[Opening Exercise inputs section]

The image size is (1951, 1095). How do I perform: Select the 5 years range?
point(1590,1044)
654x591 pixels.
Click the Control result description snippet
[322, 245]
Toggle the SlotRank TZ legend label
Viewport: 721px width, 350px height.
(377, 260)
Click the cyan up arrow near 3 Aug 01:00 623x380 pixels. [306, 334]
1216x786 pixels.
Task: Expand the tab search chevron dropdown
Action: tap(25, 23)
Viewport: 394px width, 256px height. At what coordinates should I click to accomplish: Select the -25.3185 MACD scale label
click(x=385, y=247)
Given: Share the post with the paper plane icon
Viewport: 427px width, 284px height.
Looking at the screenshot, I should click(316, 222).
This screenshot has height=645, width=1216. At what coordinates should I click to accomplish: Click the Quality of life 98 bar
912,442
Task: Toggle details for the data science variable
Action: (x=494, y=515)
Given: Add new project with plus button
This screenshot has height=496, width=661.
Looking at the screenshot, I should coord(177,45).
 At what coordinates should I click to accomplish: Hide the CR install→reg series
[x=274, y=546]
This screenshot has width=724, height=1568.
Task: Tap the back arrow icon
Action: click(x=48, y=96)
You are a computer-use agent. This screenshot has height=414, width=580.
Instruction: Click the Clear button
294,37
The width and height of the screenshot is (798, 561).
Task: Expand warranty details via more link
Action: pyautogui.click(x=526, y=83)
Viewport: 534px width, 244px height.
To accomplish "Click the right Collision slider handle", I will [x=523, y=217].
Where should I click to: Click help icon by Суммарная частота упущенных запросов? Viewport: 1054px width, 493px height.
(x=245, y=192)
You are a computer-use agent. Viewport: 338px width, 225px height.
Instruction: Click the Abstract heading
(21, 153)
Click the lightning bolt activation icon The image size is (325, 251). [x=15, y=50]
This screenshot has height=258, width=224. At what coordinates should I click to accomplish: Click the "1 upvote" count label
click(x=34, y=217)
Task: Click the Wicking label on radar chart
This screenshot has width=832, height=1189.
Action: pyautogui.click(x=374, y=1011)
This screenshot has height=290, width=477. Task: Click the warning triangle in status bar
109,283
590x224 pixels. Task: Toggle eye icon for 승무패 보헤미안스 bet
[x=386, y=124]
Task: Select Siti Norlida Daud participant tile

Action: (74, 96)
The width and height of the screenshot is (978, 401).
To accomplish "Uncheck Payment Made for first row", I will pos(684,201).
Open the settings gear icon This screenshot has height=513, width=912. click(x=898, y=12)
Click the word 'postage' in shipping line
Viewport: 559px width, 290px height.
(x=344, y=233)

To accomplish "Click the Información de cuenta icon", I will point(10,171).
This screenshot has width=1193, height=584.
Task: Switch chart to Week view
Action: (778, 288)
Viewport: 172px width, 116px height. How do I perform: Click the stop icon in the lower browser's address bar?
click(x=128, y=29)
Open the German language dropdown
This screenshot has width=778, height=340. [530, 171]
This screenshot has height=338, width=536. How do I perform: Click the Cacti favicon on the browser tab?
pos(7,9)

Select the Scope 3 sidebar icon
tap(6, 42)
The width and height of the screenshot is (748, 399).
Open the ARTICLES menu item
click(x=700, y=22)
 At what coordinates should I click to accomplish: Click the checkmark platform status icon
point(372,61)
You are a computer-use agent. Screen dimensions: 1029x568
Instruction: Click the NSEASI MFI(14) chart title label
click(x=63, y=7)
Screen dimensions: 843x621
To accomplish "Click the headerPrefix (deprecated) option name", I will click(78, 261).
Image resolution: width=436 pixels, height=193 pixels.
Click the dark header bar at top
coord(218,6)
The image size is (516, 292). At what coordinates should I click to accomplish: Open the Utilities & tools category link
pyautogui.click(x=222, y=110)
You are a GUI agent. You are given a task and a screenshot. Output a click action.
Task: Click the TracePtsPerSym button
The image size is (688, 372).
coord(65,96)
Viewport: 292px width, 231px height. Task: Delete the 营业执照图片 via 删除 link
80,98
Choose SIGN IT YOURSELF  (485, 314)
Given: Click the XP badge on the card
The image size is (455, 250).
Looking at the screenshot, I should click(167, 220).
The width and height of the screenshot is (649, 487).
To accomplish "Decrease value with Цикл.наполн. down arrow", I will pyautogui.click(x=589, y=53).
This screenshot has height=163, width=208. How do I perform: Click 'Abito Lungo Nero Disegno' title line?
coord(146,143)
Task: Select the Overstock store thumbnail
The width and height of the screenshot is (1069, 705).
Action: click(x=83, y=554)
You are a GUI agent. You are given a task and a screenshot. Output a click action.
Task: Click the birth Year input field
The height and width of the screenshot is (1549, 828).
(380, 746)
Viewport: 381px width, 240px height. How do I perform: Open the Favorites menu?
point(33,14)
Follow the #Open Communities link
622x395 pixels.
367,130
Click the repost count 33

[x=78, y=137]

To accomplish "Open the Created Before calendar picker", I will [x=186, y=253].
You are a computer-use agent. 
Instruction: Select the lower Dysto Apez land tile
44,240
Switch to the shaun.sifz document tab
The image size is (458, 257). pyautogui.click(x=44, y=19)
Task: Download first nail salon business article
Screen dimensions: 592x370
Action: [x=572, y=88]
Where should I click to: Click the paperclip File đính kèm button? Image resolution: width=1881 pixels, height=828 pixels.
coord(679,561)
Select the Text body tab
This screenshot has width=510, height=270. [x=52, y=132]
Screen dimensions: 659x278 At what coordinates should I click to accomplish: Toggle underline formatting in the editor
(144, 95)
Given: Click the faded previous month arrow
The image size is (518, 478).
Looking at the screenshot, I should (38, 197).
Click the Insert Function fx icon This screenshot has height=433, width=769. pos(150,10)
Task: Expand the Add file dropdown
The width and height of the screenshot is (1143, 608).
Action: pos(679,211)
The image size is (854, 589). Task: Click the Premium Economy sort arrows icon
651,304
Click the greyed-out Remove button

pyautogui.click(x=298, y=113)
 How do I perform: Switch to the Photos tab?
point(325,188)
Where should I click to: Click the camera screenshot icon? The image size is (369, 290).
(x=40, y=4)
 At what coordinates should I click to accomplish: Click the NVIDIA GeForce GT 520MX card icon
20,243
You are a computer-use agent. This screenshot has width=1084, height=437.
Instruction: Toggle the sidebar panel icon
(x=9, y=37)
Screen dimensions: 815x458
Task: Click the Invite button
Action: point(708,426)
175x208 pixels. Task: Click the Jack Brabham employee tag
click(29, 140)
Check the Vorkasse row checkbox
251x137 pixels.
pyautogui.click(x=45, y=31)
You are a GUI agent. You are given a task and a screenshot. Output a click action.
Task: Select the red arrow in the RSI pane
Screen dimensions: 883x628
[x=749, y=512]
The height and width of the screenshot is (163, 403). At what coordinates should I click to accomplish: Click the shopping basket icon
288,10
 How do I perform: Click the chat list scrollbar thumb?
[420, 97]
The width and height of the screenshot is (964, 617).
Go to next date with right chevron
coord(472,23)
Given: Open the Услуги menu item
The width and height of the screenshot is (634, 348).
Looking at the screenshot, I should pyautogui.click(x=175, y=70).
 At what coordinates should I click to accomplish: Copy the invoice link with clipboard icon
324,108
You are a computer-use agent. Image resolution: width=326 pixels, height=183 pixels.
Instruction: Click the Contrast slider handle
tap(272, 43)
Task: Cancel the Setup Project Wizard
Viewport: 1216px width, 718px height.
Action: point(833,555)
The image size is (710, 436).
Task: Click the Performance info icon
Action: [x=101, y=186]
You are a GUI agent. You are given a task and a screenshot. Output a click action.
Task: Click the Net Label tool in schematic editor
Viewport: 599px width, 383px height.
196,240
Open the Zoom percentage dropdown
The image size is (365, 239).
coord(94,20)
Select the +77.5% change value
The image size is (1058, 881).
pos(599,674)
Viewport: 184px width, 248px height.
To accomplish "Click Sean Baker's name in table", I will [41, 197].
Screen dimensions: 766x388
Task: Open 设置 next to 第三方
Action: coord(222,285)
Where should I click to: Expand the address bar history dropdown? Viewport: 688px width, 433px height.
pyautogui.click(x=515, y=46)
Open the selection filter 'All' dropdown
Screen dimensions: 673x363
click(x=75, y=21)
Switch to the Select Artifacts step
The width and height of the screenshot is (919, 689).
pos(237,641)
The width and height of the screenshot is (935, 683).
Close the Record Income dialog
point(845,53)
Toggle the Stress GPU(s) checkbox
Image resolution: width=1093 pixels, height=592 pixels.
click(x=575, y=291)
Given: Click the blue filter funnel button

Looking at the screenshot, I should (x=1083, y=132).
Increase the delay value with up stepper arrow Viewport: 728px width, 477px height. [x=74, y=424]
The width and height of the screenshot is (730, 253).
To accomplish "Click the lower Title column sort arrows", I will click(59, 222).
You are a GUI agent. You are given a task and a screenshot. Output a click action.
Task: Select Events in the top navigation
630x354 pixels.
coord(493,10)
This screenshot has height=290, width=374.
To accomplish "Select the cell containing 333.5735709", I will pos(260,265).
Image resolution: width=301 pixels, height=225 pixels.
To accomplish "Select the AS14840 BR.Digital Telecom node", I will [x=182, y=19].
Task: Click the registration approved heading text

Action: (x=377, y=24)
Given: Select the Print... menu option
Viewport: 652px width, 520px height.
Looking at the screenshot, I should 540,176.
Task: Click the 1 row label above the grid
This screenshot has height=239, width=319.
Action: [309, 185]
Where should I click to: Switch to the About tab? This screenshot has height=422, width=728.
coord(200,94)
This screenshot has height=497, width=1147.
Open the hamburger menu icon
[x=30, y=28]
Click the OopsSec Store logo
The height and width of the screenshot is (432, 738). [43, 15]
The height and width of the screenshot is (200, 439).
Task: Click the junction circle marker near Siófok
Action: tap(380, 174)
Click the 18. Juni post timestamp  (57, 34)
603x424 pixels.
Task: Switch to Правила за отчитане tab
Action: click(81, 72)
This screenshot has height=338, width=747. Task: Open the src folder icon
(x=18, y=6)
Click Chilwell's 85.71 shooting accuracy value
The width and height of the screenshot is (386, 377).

[Closing Exercise inputs section]

■ **What is expected**:
Where does the string "computer" occur in the data above? Copy every line that holds it.

■ **Expected answer**:
You are a computer-use agent. This screenshot has height=414, width=580.
You are a computer-use agent. Viewport: 338px width, 225px height.
You are a computer-use agent. Screen dimensions: 1029x568
You are a computer-use agent. 
You are a computer-use agent. This screenshot has width=1084, height=437.
You are a computer-use agent. Image resolution: width=326 pixels, height=183 pixels.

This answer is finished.